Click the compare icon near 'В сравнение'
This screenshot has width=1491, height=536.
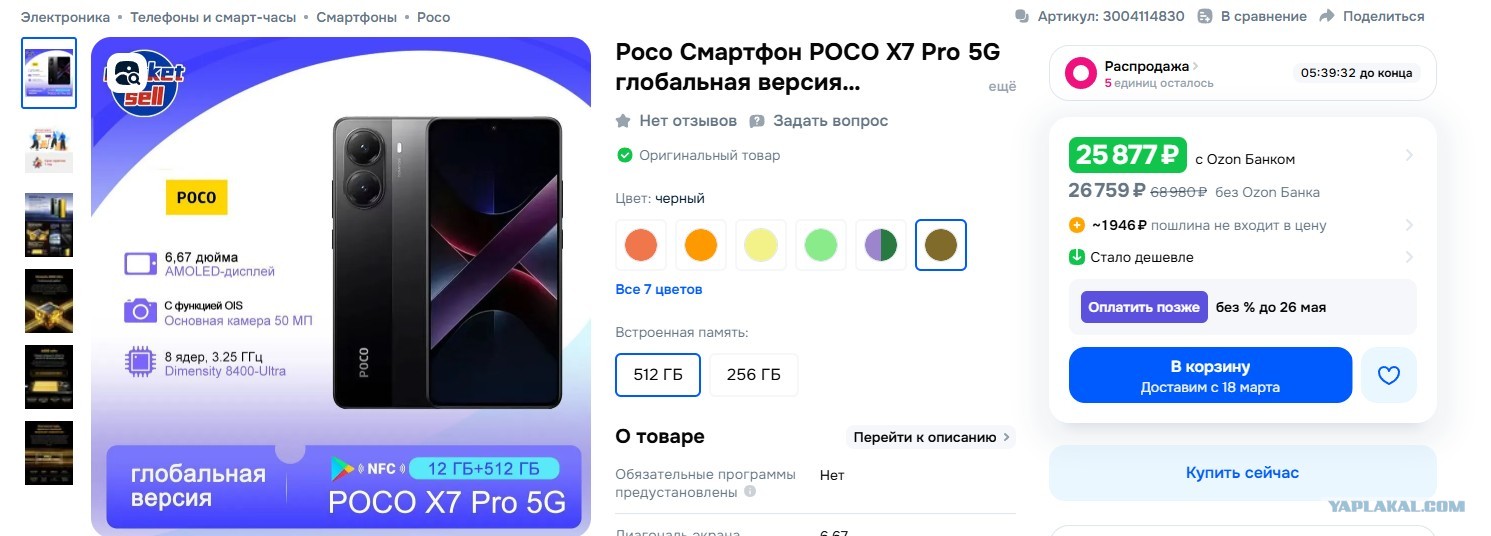pos(1205,16)
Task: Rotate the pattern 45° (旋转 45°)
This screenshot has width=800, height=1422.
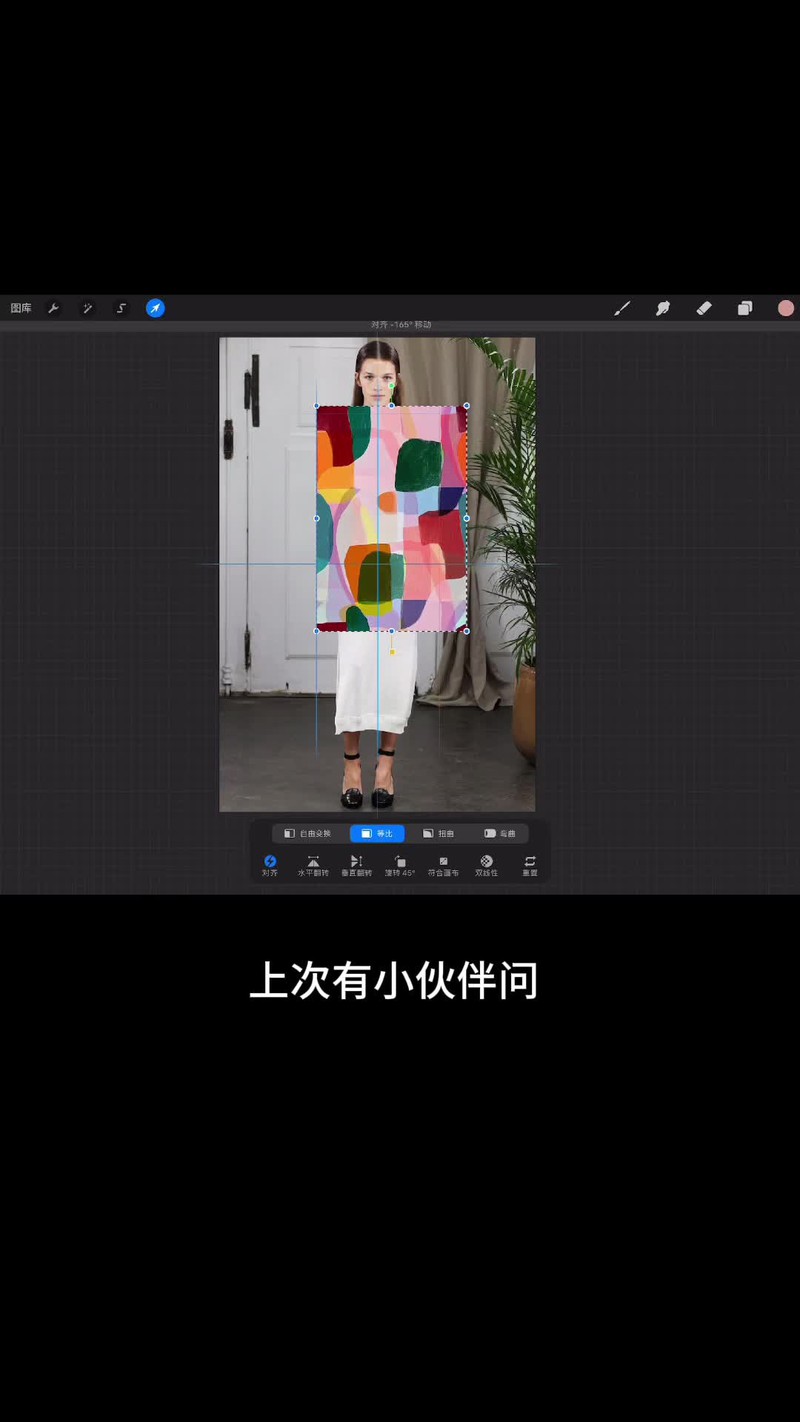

## Aim of the exercise
Could you copy each line above exactly as written, minus any pictures?

## Exercise output
Click the compare icon near 'В сравнение'
This screenshot has width=1491, height=536.
pos(1205,16)
Task: Rotate the pattern 45° (旋转 45°)
This screenshot has width=800, height=1422.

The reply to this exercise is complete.